── The records ──

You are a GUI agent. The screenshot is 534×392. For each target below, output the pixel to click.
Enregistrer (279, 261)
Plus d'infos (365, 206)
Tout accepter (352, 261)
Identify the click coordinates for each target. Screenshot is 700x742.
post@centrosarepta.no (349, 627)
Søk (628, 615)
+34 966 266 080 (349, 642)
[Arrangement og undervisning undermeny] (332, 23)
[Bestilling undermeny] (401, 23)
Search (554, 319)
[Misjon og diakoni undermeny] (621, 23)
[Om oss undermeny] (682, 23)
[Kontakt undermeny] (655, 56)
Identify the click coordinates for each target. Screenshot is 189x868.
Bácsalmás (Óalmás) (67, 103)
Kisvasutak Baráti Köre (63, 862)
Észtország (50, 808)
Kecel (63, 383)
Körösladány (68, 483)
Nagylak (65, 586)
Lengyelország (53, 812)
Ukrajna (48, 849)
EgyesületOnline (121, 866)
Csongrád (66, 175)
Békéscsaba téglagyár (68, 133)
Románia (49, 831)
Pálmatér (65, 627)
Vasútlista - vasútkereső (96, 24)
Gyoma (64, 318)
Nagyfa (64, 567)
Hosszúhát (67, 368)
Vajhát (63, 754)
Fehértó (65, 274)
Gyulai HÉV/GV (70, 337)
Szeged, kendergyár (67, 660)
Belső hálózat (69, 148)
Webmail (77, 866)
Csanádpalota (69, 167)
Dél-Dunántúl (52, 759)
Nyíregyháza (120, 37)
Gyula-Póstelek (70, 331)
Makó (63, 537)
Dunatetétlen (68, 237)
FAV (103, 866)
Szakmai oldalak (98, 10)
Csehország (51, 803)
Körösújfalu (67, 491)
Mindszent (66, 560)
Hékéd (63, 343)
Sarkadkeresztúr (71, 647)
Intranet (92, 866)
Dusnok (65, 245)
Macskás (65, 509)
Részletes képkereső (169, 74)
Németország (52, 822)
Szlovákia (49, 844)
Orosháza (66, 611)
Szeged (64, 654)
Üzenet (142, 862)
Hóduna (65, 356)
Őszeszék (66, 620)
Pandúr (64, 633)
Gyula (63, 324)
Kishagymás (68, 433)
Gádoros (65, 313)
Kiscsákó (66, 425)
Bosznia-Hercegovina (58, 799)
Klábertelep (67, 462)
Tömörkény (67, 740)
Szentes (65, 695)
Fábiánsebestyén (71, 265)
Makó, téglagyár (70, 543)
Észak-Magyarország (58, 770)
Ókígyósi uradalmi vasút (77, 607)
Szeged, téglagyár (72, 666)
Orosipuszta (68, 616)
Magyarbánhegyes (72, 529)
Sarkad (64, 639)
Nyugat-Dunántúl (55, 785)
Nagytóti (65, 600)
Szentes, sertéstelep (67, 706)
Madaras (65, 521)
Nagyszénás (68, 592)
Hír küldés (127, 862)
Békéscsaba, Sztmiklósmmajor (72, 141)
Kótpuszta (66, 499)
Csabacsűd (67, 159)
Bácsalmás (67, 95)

───

■ Task instructions
Format every line of the records above as a two-column Markdown table headed Index and Line. Put each line in its own numbered row and leave out blank lines.

■ Full response
| Index | Line |
|---|---|
| 1 | You are a GUI agent. The screenshot is 534×392. For each target below, output the pixel to click. |
| 2 | Enregistrer (279, 261) |
| 3 | Plus d'infos (365, 206) |
| 4 | Tout accepter (352, 261) |
| 5 | Identify the click coordinates for each target. Screenshot is 700x742. |
| 6 | post@centrosarepta.no (349, 627) |
| 7 | Søk (628, 615) |
| 8 | +34 966 266 080 (349, 642) |
| 9 | [Arrangement og undervisning undermeny] (332, 23) |
| 10 | [Bestilling undermeny] (401, 23) |
| 11 | Search (554, 319) |
| 12 | [Misjon og diakoni undermeny] (621, 23) |
| 13 | [Om oss undermeny] (682, 23) |
| 14 | [Kontakt undermeny] (655, 56) |
| 15 | Identify the click coordinates for each target. Screenshot is 189x868. |
| 16 | Bácsalmás (Óalmás) (67, 103) |
| 17 | Kisvasutak Baráti Köre (63, 862) |
| 18 | Észtország (50, 808) |
| 19 | Kecel (63, 383) |
| 20 | Körösladány (68, 483) |
| 21 | Nagylak (65, 586) |
| 22 | Lengyelország (53, 812) |
| 23 | Ukrajna (48, 849) |
| 24 | EgyesületOnline (121, 866) |
| 25 | Csongrád (66, 175) |
| 26 | Békéscsaba téglagyár (68, 133) |
| 27 | Románia (49, 831) |
| 28 | Pálmatér (65, 627) |
| 29 | Vasútlista - vasútkereső (96, 24) |
| 30 | Gyoma (64, 318) |
| 31 | Nagyfa (64, 567) |
| 32 | Hosszúhát (67, 368) |
| 33 | Vajhát (63, 754) |
| 34 | Fehértó (65, 274) |
| 35 | Gyulai HÉV/GV (70, 337) |
| 36 | Szeged, kendergyár (67, 660) |
| 37 | Belső hálózat (69, 148) |
| 38 | Webmail (77, 866) |
| 39 | Csanádpalota (69, 167) |
| 40 | Dél-Dunántúl (52, 759) |
| 41 | Nyíregyháza (120, 37) |
| 42 | Gyula-Póstelek (70, 331) |
| 43 | Makó (63, 537) |
| 44 | Dunatetétlen (68, 237) |
| 45 | FAV (103, 866) |
| 46 | Szakmai oldalak (98, 10) |
| 47 | Csehország (51, 803) |
| 48 | Körösújfalu (67, 491) |
| 49 | Mindszent (66, 560) |
| 50 | Hékéd (63, 343) |
| 51 | Sarkadkeresztúr (71, 647) |
| 52 | Intranet (92, 866) |
| 53 | Dusnok (65, 245) |
| 54 | Macskás (65, 509) |
| 55 | Részletes képkereső (169, 74) |
| 56 | Németország (52, 822) |
| 57 | Szlovákia (49, 844) |
| 58 | Orosháza (66, 611) |
| 59 | Szeged (64, 654) |
| 60 | Üzenet (142, 862) |
| 61 | Hóduna (65, 356) |
| 62 | Őszeszék (66, 620) |
| 63 | Pandúr (64, 633) |
| 64 | Gyula (63, 324) |
| 65 | Kishagymás (68, 433) |
| 66 | Gádoros (65, 313) |
| 67 | Kiscsákó (66, 425) |
| 68 | Bosznia-Hercegovina (58, 799) |
| 69 | Klábertelep (67, 462) |
| 70 | Tömörkény (67, 740) |
| 71 | Szentes (65, 695) |
| 72 | Fábiánsebestyén (71, 265) |
| 73 | Makó, téglagyár (70, 543) |
| 74 | Észak-Magyarország (58, 770) |
| 75 | Ókígyósi uradalmi vasút (77, 607) |
| 76 | Szeged, téglagyár (72, 666) |
| 77 | Orosipuszta (68, 616) |
| 78 | Magyarbánhegyes (72, 529) |
| 79 | Sarkad (64, 639) |
| 80 | Nyugat-Dunántúl (55, 785) |
| 81 | Nagytóti (65, 600) |
| 82 | Szentes, sertéstelep (67, 706) |
| 83 | Madaras (65, 521) |
| 84 | Nagyszénás (68, 592) |
| 85 | Hír küldés (127, 862) |
| 86 | Békéscsaba, Sztmiklósmmajor (72, 141) |
| 87 | Kótpuszta (66, 499) |
| 88 | Csabacsűd (67, 159) |
| 89 | Bácsalmás (67, 95) |